Jusqu'en 1989, la Commission de contrôle des films dépend du ministère de la Justice. Considérant qu’une telle compétence relevait de la protection de la jeunesse, matière communautarisée, les Communautés ont conclu un accord de coopération portant création, composition et règlement de fonctionnement d'une Commission intercommunautaire de contrôle des films en décembre 1989. Quinze ans plus tard, dans un arrêt du 18 novembre 2004, le Conseil d’État annule cet accord estimant que le contrôle cinématographique relève de l’autorité fédérale et non des Communautés. Ce qu'il avait déjà rappelé dans un avis rendu en février 2004.
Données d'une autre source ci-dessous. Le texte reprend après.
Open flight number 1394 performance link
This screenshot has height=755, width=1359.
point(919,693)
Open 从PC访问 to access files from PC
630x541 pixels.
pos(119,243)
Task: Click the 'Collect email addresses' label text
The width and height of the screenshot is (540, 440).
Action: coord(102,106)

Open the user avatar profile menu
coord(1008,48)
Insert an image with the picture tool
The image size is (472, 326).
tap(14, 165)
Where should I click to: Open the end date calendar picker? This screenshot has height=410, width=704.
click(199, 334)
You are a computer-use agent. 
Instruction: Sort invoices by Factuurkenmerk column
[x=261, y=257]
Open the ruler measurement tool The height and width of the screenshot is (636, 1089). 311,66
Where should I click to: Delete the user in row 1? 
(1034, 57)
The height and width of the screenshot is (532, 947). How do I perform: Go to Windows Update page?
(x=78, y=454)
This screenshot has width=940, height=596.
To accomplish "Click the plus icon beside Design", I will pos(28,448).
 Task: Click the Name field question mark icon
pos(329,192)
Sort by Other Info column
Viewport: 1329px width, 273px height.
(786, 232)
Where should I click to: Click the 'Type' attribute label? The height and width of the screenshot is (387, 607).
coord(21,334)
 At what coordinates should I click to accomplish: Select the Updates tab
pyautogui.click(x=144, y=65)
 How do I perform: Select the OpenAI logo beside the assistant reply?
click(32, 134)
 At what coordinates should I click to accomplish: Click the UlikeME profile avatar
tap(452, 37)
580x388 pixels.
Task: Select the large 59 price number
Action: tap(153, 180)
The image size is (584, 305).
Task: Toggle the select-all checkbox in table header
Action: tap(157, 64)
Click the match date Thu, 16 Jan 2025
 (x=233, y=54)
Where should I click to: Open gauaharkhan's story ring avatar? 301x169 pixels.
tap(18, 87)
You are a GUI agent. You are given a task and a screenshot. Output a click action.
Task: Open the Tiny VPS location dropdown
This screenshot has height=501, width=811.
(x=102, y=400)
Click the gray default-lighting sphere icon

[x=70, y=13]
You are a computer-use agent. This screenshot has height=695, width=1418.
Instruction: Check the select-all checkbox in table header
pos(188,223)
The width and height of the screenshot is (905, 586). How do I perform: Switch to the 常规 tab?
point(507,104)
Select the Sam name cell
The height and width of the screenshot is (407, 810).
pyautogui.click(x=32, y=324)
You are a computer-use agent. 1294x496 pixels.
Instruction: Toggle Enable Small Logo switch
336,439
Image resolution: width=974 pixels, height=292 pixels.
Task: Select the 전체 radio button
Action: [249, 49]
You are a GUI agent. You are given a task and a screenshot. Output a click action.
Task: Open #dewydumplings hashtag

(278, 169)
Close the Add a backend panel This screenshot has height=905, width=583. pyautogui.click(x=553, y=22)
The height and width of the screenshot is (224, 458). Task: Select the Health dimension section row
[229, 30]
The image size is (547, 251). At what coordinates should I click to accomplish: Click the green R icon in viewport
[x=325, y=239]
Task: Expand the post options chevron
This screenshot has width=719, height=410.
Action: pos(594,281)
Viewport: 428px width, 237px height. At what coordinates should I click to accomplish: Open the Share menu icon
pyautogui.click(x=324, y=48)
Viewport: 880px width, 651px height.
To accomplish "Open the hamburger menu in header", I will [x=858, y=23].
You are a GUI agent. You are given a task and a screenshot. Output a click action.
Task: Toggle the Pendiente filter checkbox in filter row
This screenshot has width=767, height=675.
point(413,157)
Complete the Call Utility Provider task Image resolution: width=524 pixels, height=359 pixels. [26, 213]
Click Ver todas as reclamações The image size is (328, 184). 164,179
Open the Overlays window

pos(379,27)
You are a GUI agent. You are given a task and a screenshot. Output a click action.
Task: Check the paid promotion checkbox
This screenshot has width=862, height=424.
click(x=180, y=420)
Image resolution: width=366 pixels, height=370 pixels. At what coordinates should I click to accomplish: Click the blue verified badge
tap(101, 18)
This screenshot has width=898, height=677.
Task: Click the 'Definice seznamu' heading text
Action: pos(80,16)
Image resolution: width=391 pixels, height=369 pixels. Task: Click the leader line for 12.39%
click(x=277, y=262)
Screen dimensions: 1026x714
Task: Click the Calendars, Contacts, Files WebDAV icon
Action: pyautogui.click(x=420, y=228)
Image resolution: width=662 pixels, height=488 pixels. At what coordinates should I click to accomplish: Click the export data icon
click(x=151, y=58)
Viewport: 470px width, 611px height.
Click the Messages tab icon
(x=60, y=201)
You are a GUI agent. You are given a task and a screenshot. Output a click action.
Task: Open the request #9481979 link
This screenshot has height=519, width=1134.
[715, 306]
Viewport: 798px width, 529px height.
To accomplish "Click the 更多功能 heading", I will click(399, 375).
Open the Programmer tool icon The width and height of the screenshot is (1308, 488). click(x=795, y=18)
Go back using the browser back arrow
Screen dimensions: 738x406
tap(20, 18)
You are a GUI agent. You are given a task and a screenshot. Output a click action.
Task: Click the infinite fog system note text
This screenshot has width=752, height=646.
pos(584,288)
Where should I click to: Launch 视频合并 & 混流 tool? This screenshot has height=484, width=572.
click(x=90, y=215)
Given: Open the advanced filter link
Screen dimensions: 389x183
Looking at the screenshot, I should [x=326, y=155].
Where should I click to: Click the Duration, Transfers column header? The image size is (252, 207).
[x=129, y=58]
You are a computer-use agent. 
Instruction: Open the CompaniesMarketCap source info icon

Les conséquences de la décision de la plus haute juridiction administrative du Royaume sont exposées par les avocats Paul Van Den Bulck et Étienne Wery dans un article daté du 12 janvier 2005 : A défaut d’autorité compétente, l’interdiction générale prévue par la loi s’applique, et tout jeune de moins de 16 ans est en principe interdit d’entrée dans une salle de cinéma en Belgique. Par ailleurs, toute décision de la Commission intercommunautaire de contrôle des films attribuant le visa « Enfants Admis » à un film peut désormais être attaquée devant le Conseil d’État avec l’assurance d’en obtenir l’annulation.
Suite à cet arrêt, un arrêté royal du 27 avril 2007 a institué une nouvelle Commission de contrôle des films, placée sous la compétence de l’État fédéral, laquelle applique aujourd'hui encore, la loi Vandervelde de 1920.
ENFANTS NON ADMIS
Du lundi 29 avril au jeudi 31 octobre 2013.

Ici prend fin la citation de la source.